In short, it works like this:
-Solr can be configured to launch a "snapshotter" script at a point in
time when it's not writing anything to the index.
-The script takes a snapshot of the index files using hard links
(won't work on Windows AFAIK), which is very quick on Unixish
platforms.
-Solr waits until the script is done (a few milliseconds I guess) and
resumes indexing.
-Another asynchronous backup script can then copy the snapshot
anywhere, from the hard linked files, without disturbing Solr.
This won't help for the RDBMS part, but implementing something similar
might help for online backups of index files.
See http://wiki.apache.org/solr/CollectionDistribution for more
details - the main goal described there is index replication, but it
obviously works for backups as well.
-Bertrand
Slightly off thread, but relevant to index backup
-----
Sakai has been using Lucene to provide search indexes in a cluster, we
have been using a realtime index distribution mechanism where all nodes
can take part in the indexing an all nodes can take part in the search
delivery. With minor modifications it can work as an indexing farm and
searching farm.
It uses a shim just below the index open/close that manages updates to
the clusters local disks just below the IndexReaders and IndexWriters.
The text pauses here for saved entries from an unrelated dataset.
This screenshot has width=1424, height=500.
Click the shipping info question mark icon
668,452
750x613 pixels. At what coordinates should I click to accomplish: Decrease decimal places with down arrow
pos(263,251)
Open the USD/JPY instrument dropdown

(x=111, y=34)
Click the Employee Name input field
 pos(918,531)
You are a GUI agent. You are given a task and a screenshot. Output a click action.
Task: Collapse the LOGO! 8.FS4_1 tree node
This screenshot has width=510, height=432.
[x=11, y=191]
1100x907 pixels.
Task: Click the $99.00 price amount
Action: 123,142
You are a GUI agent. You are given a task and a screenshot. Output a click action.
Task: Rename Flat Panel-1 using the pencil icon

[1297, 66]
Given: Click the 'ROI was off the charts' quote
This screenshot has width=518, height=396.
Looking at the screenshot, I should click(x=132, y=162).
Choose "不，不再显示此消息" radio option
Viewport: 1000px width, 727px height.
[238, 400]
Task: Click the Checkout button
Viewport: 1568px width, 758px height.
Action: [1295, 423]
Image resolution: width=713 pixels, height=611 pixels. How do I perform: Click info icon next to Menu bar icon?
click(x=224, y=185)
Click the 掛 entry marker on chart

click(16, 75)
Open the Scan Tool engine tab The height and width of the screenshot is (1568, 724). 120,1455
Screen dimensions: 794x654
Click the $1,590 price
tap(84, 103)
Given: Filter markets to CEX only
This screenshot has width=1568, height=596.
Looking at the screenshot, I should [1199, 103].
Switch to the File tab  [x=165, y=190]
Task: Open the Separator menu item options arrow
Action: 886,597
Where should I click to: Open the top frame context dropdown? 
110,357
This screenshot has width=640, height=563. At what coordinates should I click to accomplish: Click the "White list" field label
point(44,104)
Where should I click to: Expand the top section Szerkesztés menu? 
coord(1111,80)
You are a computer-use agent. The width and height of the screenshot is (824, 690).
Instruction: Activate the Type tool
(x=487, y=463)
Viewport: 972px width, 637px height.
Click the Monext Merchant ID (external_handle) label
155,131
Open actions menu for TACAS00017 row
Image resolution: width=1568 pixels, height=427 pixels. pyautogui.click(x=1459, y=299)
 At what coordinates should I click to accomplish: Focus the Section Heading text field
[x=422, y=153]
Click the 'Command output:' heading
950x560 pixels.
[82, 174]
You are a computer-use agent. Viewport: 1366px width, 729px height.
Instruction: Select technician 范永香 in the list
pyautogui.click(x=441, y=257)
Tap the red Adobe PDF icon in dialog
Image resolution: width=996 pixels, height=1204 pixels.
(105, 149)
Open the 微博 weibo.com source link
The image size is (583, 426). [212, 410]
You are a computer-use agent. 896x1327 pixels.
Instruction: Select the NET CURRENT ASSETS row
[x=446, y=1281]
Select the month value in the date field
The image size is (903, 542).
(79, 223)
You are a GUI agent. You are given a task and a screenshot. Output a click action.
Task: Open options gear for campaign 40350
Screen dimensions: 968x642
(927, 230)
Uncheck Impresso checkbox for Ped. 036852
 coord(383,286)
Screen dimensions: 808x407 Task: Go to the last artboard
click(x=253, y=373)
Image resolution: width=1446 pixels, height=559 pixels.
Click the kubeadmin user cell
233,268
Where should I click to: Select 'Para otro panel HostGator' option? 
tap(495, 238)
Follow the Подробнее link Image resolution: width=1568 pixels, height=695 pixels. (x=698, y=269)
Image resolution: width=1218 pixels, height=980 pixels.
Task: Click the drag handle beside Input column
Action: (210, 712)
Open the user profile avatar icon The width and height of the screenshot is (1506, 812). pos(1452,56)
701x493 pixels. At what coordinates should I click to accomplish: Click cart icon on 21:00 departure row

I looked at Nutch and the nutch file system at the time and
unfortunately we had to reject it because, like Solr it required Unix
setup and system commands and we needed a 100% java solution that worked
out of the box.
It doesn't do Map Reduce, but it does put the indexes locally and all
the nodes are up and running all the time.
The relevant parts of the code tree can be found at
The index factory
https://source.sakaiproject.org/svn//search/trunk/search-impl/impl/src/java/org/sakaiproject/search/index/impl/ClusterFSIndexStorage.java
And the distribution management
which puts segments on zipped form on a shared location, either DB or
Filesystem
https://source.sakaiproject.org/svn//search/trunk/search-impl/impl/src/java/org/sakaiproject/search/index/impl/JDBCClusterIndexStore.java
Is definitely not a perfect solution, and I can see it need lots of
improvement, but it works in production.
If Jackrabbit looks really good in a cluster (which I am expecting), we
may start putting the indexes directly in jackrabbit and let it manage
the distribution, they are not that big in most cases, generally < 10G.
(The total data set being indexed go will up to 1TB at some Universities)
The main point being, the central location provides a convenient place
for consistent backups of the index (perhaps it overkill)
Ian